-- Start of MATERIAL PROVIDED --

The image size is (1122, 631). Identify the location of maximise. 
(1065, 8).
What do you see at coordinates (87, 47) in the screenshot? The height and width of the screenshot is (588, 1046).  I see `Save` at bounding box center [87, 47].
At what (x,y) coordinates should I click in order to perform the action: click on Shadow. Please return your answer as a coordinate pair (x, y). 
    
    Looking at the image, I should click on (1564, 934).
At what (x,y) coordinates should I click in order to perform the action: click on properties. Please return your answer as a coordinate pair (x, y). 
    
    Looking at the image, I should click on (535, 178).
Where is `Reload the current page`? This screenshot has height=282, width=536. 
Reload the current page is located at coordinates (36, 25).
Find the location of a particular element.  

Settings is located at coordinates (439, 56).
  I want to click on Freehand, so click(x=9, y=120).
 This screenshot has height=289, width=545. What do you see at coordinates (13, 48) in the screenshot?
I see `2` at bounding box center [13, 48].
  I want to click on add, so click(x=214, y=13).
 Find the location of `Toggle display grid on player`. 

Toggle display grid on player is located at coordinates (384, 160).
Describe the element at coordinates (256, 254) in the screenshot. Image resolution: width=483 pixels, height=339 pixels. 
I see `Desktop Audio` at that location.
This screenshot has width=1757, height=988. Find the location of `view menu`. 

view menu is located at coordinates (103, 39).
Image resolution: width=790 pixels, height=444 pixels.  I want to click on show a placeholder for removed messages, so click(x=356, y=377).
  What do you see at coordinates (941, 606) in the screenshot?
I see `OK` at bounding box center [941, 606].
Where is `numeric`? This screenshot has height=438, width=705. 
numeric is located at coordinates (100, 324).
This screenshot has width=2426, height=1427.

-- End of MATERIAL PROVIDED --

Copy out the lines of the listing above word for word, from its first line through the line containing "What do you see at coordinates (87, 47)".

The image size is (1122, 631). Identify the location of maximise. 
(1065, 8).
What do you see at coordinates (87, 47) in the screenshot? The height and width of the screenshot is (588, 1046).  I see `Save` at bounding box center [87, 47].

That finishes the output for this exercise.